● **LISTED RECORDS**

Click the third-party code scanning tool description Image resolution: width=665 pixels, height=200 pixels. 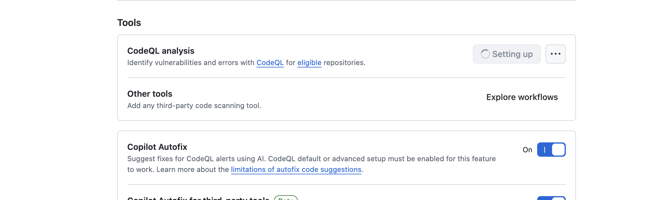(194, 106)
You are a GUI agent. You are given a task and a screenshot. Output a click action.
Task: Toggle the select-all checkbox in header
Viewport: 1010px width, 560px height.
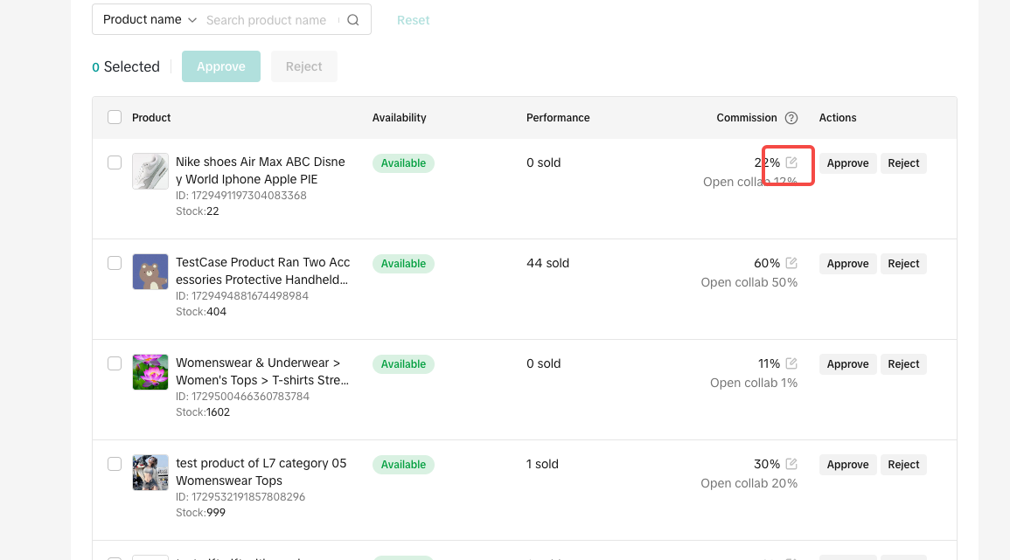coord(115,118)
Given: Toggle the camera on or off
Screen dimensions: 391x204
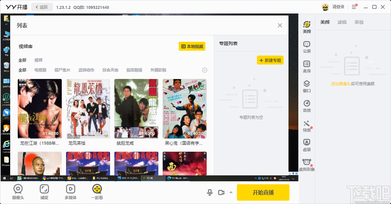Looking at the screenshot, I should [x=221, y=192].
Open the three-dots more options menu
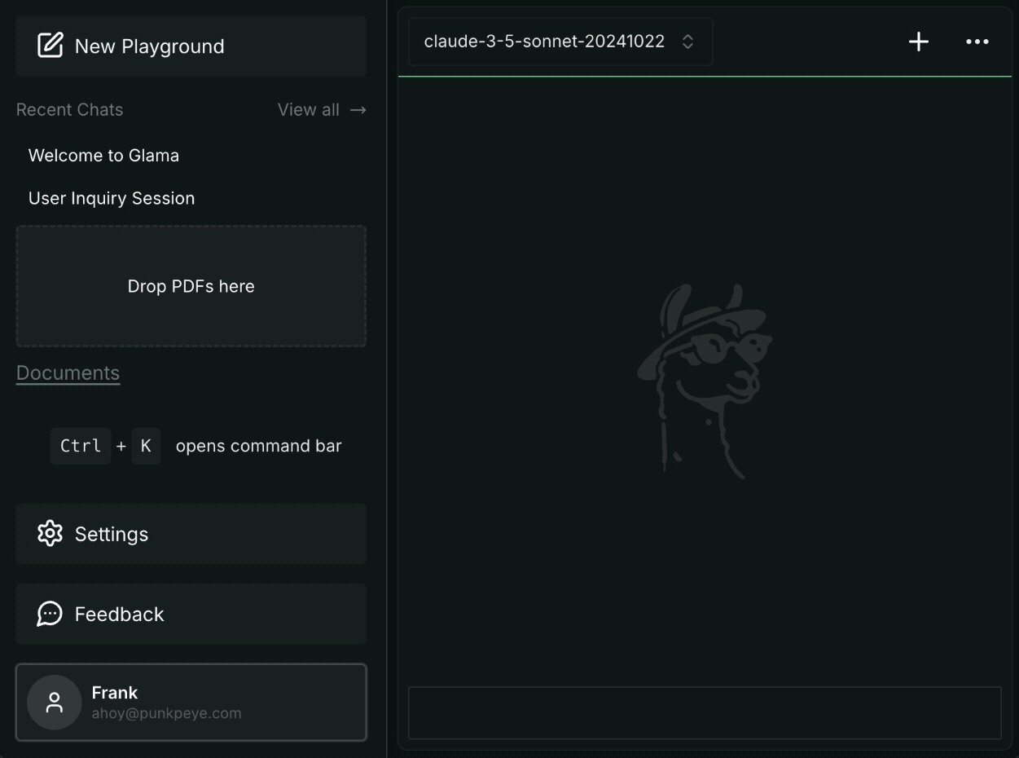 (x=977, y=42)
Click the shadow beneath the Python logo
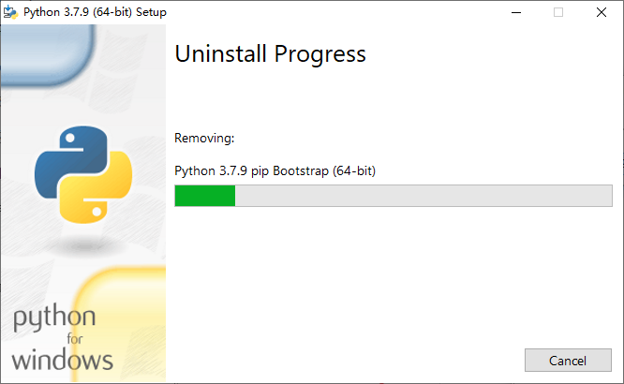 [84, 245]
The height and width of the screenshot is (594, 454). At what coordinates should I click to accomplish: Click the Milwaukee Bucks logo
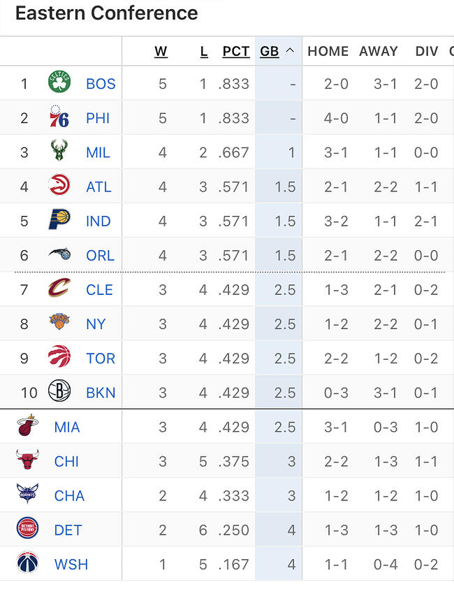coord(59,152)
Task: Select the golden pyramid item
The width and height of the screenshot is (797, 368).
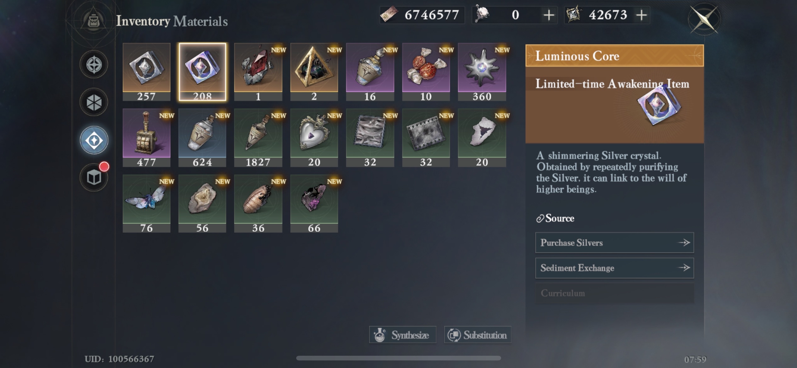Action: click(314, 72)
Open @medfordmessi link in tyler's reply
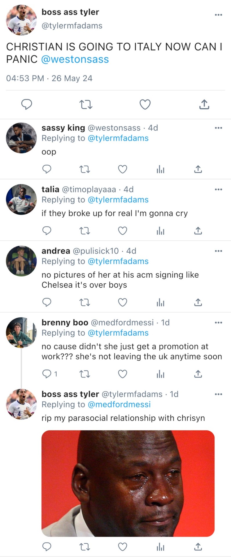Viewport: 231px width, 557px height. (119, 404)
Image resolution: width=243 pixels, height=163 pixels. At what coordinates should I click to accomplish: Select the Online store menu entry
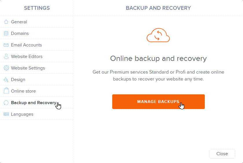(23, 91)
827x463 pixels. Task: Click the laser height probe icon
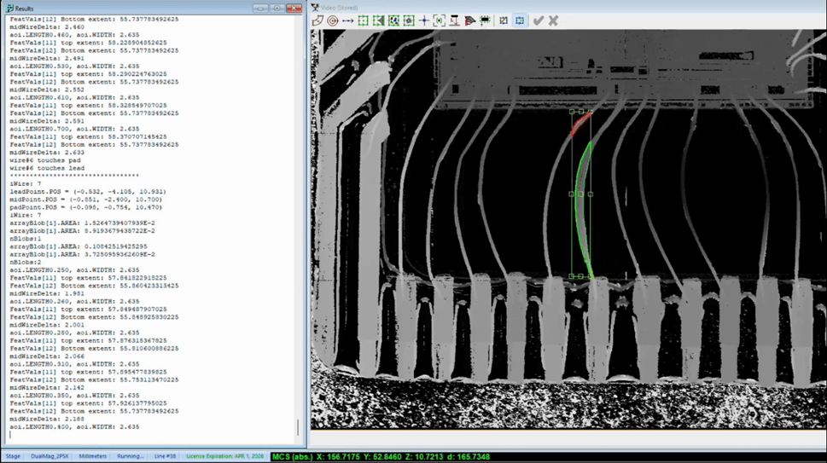(x=455, y=20)
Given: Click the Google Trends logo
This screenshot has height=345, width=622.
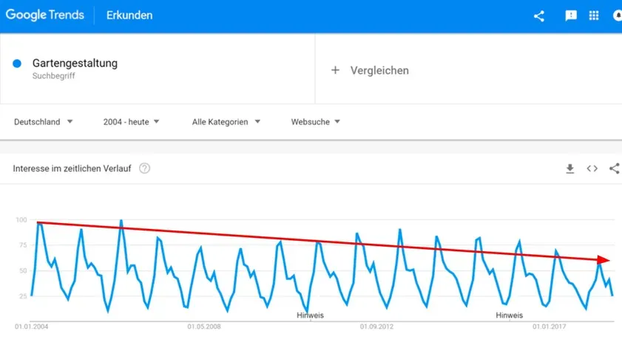Looking at the screenshot, I should pyautogui.click(x=45, y=15).
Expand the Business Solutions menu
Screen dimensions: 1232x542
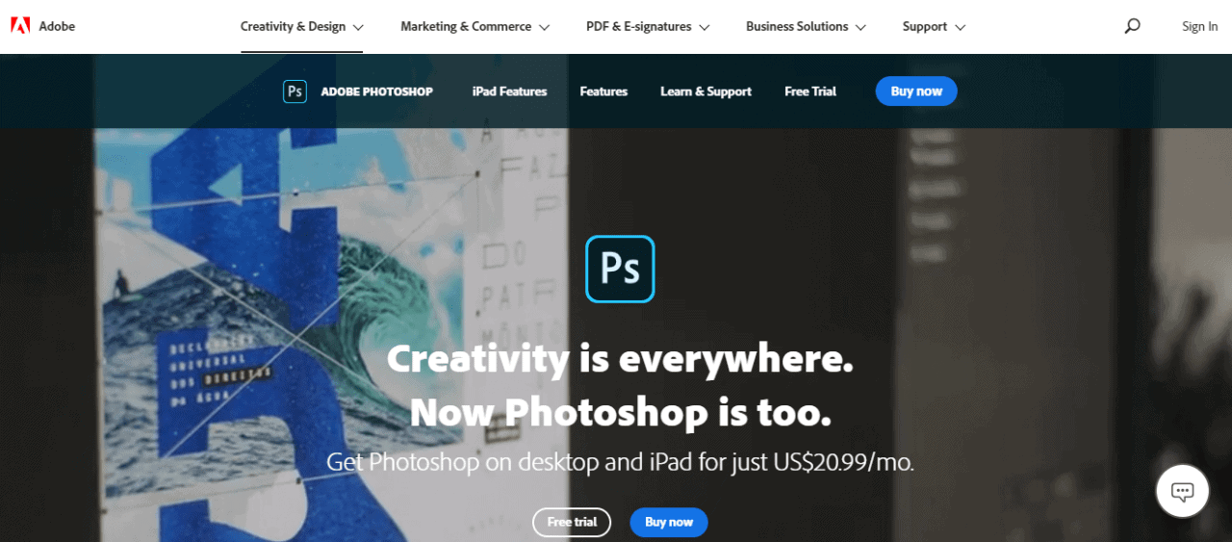(x=806, y=27)

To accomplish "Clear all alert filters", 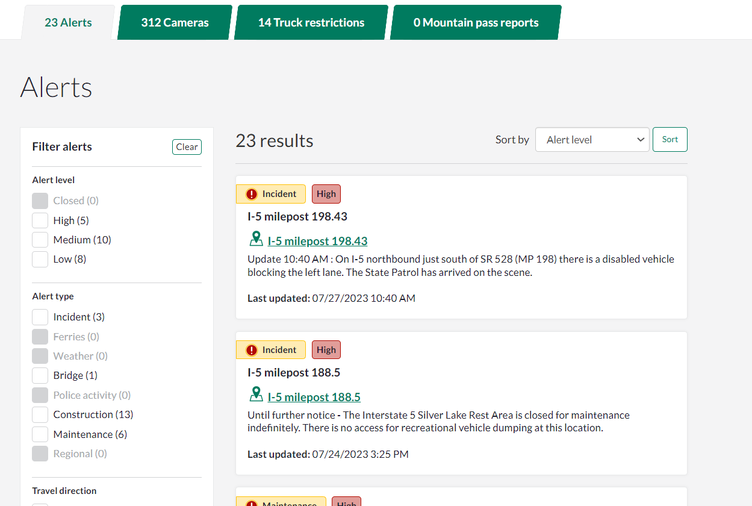I will [187, 147].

● **INSTRUCTIONS TO FOLLOW**
If the string "Toggle" is in a line of the entries, pick that line out.

● **EXERCISE RESULT**
Task: Toggle the select-all checkbox in header
Given: Toggle the camera on or off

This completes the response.